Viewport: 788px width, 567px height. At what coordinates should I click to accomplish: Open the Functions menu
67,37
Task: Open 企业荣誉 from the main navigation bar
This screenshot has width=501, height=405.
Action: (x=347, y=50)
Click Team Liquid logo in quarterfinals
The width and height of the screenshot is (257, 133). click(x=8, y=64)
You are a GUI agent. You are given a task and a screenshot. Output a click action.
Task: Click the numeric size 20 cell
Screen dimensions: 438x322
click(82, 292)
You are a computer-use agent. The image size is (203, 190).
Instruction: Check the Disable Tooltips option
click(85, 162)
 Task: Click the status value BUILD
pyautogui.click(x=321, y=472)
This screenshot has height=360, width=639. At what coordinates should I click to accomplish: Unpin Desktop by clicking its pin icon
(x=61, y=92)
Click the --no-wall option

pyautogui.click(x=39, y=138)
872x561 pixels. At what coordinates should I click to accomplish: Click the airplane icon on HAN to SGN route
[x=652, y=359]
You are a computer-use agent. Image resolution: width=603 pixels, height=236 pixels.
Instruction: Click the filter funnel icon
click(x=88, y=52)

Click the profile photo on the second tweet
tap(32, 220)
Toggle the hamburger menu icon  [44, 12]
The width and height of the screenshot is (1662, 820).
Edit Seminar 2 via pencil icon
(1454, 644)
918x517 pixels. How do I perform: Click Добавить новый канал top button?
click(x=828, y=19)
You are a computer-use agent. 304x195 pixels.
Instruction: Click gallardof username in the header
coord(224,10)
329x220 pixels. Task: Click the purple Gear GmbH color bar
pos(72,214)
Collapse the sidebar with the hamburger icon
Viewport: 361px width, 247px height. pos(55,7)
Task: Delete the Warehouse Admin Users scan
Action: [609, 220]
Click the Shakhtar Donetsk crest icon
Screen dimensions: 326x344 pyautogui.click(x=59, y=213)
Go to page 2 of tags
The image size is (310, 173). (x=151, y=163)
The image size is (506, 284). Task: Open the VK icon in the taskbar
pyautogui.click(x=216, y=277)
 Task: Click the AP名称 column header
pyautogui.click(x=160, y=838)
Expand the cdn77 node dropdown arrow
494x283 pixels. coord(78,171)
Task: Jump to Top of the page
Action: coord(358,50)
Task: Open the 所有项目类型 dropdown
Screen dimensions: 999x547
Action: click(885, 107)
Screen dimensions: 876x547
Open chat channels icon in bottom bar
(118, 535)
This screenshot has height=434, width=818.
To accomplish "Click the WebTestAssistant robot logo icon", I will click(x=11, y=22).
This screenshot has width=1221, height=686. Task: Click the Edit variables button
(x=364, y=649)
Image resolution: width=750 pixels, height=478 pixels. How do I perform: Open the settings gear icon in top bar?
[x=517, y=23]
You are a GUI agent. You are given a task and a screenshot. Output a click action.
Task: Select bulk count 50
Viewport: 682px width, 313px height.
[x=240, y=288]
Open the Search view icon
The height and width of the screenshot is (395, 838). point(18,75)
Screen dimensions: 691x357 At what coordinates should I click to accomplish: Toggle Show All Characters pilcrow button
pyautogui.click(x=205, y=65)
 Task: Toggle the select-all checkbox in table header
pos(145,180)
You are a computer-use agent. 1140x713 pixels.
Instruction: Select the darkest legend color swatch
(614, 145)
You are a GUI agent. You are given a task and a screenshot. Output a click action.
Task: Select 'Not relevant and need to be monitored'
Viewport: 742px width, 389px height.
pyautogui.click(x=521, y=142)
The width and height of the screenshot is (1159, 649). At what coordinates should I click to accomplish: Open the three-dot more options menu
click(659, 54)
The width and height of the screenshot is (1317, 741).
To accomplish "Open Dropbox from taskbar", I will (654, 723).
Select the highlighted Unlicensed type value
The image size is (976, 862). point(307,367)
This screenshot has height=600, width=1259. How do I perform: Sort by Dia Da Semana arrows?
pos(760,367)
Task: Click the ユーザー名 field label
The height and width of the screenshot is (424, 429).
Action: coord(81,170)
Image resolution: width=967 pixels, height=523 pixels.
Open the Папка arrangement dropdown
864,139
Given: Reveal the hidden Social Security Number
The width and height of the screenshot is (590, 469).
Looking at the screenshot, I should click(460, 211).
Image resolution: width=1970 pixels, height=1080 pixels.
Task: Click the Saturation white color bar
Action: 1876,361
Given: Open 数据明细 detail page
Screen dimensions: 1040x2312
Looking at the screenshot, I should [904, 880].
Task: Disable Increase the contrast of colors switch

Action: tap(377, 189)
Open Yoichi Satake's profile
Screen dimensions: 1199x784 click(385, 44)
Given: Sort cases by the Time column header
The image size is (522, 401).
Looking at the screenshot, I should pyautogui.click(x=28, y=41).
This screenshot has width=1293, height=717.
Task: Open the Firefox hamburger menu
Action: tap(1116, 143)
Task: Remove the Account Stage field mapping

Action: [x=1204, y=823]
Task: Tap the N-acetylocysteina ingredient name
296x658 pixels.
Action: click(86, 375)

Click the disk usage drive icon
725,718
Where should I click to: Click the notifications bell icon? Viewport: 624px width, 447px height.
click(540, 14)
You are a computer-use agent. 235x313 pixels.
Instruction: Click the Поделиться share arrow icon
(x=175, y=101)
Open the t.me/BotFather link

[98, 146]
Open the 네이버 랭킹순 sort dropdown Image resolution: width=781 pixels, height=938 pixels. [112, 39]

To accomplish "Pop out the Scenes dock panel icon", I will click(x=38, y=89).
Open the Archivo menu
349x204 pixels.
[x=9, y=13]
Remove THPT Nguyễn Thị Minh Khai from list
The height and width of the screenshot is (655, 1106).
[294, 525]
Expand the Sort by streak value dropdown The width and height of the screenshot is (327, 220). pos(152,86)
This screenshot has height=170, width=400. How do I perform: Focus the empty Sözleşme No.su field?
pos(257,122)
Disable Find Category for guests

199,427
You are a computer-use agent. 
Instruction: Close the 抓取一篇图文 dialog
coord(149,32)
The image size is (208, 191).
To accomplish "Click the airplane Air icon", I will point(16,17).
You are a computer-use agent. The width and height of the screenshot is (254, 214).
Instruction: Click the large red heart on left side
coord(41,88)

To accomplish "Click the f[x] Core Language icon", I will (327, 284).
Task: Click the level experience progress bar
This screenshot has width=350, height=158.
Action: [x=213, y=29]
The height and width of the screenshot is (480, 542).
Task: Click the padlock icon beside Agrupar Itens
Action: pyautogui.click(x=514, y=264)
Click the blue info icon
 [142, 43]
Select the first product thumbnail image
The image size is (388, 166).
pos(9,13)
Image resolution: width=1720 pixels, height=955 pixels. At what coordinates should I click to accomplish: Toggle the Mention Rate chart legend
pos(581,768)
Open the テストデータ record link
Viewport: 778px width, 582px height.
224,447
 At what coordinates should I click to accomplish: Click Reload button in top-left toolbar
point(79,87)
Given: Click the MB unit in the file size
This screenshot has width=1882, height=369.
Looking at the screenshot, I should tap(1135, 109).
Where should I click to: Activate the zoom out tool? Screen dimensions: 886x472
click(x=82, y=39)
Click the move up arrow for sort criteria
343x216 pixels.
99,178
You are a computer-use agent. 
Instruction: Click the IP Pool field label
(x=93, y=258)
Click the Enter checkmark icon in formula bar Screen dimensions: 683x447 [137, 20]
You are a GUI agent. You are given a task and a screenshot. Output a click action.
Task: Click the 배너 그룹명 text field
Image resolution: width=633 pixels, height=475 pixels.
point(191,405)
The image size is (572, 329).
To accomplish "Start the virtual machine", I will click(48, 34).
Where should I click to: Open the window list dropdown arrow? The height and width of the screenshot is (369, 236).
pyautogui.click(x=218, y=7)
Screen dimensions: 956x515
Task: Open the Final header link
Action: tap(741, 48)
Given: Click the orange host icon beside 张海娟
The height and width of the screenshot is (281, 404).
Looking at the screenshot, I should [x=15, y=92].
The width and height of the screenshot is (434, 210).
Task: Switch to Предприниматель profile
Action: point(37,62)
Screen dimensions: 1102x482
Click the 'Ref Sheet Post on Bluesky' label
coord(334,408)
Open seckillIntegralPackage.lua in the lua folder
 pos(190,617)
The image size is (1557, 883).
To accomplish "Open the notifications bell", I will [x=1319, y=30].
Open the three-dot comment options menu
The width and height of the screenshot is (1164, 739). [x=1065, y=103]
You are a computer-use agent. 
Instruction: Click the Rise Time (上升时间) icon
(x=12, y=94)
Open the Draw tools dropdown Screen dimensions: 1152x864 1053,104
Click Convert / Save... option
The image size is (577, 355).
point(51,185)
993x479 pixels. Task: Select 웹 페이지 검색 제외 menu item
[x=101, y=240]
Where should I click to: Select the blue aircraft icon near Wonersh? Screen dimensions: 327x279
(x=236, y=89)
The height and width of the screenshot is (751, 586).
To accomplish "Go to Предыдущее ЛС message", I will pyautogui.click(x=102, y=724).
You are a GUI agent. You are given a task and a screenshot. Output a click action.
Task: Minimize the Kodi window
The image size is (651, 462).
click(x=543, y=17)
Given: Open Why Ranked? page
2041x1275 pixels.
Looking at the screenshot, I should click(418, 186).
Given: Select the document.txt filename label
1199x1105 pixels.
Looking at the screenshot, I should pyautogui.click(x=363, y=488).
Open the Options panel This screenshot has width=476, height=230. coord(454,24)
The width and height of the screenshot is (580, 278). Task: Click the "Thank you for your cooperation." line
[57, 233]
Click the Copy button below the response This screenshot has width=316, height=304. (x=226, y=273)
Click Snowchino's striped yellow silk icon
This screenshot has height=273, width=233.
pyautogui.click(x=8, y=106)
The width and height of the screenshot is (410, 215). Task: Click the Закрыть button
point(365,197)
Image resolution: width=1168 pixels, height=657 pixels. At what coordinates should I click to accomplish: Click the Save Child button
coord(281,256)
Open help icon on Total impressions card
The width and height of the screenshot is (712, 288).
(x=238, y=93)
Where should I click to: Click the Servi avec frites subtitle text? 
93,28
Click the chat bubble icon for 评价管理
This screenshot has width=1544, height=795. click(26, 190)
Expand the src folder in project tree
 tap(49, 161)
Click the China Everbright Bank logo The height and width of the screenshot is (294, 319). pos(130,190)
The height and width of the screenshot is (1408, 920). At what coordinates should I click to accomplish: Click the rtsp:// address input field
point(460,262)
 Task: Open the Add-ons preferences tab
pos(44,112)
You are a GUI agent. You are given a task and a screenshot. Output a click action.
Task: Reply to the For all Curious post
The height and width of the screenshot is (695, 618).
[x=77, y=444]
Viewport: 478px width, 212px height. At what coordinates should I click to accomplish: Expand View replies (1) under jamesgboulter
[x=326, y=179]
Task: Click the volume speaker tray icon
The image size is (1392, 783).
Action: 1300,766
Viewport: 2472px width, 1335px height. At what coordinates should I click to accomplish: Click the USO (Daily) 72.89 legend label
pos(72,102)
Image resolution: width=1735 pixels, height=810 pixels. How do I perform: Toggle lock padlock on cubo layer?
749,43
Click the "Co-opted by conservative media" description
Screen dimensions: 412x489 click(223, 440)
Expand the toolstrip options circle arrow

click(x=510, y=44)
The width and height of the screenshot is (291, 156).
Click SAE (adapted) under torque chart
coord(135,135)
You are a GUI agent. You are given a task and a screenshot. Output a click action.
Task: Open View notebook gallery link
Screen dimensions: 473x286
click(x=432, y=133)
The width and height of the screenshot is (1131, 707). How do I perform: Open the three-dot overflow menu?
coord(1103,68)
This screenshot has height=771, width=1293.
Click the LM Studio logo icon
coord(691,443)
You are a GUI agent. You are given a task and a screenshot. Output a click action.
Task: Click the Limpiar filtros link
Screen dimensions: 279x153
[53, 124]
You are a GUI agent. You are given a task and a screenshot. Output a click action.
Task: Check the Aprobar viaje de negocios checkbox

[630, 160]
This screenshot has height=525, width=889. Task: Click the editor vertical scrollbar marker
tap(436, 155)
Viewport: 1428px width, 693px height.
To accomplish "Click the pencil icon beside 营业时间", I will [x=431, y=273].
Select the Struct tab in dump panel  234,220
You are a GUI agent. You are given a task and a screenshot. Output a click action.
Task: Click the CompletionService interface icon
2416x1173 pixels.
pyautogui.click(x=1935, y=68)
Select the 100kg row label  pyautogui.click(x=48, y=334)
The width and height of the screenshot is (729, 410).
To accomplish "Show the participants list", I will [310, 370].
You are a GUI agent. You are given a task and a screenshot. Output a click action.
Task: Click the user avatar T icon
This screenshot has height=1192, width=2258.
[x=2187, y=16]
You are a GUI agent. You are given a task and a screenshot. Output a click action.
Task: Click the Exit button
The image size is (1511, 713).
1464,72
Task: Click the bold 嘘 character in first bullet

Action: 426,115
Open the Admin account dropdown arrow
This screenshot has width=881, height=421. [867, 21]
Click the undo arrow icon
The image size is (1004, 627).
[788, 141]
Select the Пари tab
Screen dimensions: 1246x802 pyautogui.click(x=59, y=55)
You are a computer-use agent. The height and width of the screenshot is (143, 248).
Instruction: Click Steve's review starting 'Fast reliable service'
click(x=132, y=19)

........

*Job*
Can you pull out the data, word for word, starting at the line that contains "Toggle the hamburger" and stopping after the line that contains "Action: click(885, 107)", with both of those lines included?

*Task answer*
Toggle the hamburger menu icon  [44, 12]
The width and height of the screenshot is (1662, 820).
Edit Seminar 2 via pencil icon
(1454, 644)
918x517 pixels. How do I perform: Click Добавить новый канал top button?
click(x=828, y=19)
You are a computer-use agent. 304x195 pixels.
Instruction: Click gallardof username in the header
coord(224,10)
329x220 pixels. Task: Click the purple Gear GmbH color bar
pos(72,214)
Collapse the sidebar with the hamburger icon
Viewport: 361px width, 247px height. pos(55,7)
Task: Delete the Warehouse Admin Users scan
Action: [609, 220]
Click the Shakhtar Donetsk crest icon
Screen dimensions: 326x344 pyautogui.click(x=59, y=213)
Go to page 2 of tags
The image size is (310, 173). (x=151, y=163)
The image size is (506, 284). Task: Open the VK icon in the taskbar
pyautogui.click(x=216, y=277)
 Task: Click the AP名称 column header
pyautogui.click(x=160, y=838)
Expand the cdn77 node dropdown arrow
494x283 pixels. coord(78,171)
Task: Jump to Top of the page
Action: coord(358,50)
Task: Open the 所有项目类型 dropdown
Screen dimensions: 999x547
Action: click(885, 107)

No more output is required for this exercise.